───── Selected text

Like any churn, revenue churn results from a few key issues: 

  • Poor customer service experiences: People sign up for a product because they have a goal and a problem in the way of realizing that goal. Customer service that adds to their frustration is a recipe for disaster. 
  • Poor customer fit: If people aren’t a good fit, it only makes sense that they’ll churn. 
  • Lack of value: If people don’t think they’re getting enough value for what they’re paying, they’ll churn. This could mean their problem isn’t solved, they think they’re paying too much, or a competitor offers a more attractive package. 

The fix, then, is to improve most of these metrics. 

  • Create a customer success plan to reduce friction and frustration around the customer experience. That might mean improving the product UI, adding more integrations, and investing in your customer success team. 
  • Clarify your messaging: Your messaging is the first thing potential customers see; you want it to resonate with the right customers and repel the ones who aren’t a good fit. 
  • Add more value to the product: Revenue churn can happen because customers outgrow your product or a competitor enters the market. The way to beat this is to add more value to your offerings to better serve your customers.

Ask for feedback

Don’t let customers churn without telling you why they’re leaving you. 

When a customer downgrades a package or cancels their subscription, you should ask them why.

This feedback will help you better tailor your revenue churn initiatives. 

Active churn prevention

There’s an opportunity to make customers second-guess their decision to downgrade or churn.

When customers tell you they want to churn, give them a counteroffer.

You can do this right before they confirm their decision. 

Here are some tactics:

  1. Remind them what your product can do: If customers churn because they don’t realize your product has some functionality to solve their problems, remind them. 
  2. Ask them to schedule time with the customer success team: A good percentage of customers who churn are frustrated. Offering time with customer success to hear about their problems and find a solution shows that you’re invested in helping them.
  3. Offer a down-sell: This doesn't eliminate churn entirely but softens it. Instead of canceling entirely, ask them if they want to lower to a cheaper (or free) plan.

──────────

Answer these questions using the passage on revenue churn.
1. What three situations can "lack of value" mean?
2. At what two points does the passage say you should ask customers why?
3. With a down-sell, what choice are customers given instead of canceling entirely?

───── Data excerpts

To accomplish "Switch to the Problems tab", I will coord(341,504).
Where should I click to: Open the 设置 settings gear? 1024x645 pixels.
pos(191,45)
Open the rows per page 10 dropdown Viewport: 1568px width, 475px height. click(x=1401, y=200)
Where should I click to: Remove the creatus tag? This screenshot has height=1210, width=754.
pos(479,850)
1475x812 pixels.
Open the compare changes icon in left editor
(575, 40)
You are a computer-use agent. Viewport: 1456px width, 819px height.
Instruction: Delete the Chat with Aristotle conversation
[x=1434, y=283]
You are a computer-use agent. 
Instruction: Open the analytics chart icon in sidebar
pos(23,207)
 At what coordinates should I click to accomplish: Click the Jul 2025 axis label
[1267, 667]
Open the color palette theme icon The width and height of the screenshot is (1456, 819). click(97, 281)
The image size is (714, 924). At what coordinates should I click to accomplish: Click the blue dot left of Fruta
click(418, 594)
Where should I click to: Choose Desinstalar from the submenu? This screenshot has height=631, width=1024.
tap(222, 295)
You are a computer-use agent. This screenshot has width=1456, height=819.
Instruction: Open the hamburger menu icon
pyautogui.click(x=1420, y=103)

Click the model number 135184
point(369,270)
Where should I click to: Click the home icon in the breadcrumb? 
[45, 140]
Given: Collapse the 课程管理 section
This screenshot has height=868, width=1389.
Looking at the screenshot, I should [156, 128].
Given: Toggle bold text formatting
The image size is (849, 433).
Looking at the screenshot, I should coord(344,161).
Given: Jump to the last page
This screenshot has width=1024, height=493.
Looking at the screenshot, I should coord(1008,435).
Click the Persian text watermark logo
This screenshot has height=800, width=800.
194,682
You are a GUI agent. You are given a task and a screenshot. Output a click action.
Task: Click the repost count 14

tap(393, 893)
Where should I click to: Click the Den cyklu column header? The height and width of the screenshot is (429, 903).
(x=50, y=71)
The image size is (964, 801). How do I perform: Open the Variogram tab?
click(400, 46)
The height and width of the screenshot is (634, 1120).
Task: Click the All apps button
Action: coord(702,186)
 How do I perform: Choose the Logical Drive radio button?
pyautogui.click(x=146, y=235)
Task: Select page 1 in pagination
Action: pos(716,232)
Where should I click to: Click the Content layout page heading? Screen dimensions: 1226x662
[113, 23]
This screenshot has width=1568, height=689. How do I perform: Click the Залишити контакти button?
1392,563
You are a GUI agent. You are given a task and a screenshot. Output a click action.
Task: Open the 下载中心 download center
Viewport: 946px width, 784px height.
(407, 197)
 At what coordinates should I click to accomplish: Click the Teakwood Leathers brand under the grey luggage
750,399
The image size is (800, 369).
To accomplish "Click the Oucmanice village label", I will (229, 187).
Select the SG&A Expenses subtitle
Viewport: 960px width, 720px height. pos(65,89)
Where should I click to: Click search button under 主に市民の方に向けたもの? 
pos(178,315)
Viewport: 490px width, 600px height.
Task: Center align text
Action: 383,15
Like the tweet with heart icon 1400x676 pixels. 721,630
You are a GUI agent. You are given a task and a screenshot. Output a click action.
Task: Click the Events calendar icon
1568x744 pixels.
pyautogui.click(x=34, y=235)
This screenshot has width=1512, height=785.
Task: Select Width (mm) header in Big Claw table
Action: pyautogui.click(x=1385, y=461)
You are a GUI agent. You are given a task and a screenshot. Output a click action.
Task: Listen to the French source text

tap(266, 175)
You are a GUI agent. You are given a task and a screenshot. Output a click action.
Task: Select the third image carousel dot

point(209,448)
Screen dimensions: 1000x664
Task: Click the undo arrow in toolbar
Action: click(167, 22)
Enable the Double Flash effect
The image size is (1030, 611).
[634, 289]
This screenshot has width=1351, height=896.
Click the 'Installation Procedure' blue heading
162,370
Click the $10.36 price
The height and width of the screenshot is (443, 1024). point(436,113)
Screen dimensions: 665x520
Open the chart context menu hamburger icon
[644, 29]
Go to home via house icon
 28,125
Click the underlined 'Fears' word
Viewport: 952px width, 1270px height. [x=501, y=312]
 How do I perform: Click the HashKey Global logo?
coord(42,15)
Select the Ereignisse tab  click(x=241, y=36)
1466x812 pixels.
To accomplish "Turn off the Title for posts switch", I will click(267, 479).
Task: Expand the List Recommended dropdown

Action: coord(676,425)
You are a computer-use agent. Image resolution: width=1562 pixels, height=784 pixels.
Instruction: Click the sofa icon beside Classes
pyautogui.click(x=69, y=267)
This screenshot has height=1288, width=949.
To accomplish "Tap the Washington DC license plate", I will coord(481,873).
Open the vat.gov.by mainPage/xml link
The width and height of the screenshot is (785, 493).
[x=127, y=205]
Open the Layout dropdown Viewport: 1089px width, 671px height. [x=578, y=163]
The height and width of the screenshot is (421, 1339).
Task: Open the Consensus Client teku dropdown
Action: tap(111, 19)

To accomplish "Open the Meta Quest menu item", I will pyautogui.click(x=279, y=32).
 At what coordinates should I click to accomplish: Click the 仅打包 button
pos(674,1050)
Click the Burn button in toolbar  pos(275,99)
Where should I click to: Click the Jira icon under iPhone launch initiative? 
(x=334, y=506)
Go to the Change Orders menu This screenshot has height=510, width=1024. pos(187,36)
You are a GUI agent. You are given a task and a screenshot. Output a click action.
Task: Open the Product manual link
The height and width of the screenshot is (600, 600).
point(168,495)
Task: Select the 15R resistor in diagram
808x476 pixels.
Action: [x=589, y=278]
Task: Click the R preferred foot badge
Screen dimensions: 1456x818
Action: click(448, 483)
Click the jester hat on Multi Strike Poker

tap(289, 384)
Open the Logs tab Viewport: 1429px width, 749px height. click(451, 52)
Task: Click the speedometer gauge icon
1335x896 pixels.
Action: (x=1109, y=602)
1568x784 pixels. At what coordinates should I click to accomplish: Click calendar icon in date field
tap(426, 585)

──────────

> **Correct output**:
1. Their problem isn't solved, they think they're paying too much, or a competitor offers a more attractive package.
2. When a customer downgrades a package or cancels their subscription.
3. Whether they want to lower to a cheaper (or free) plan.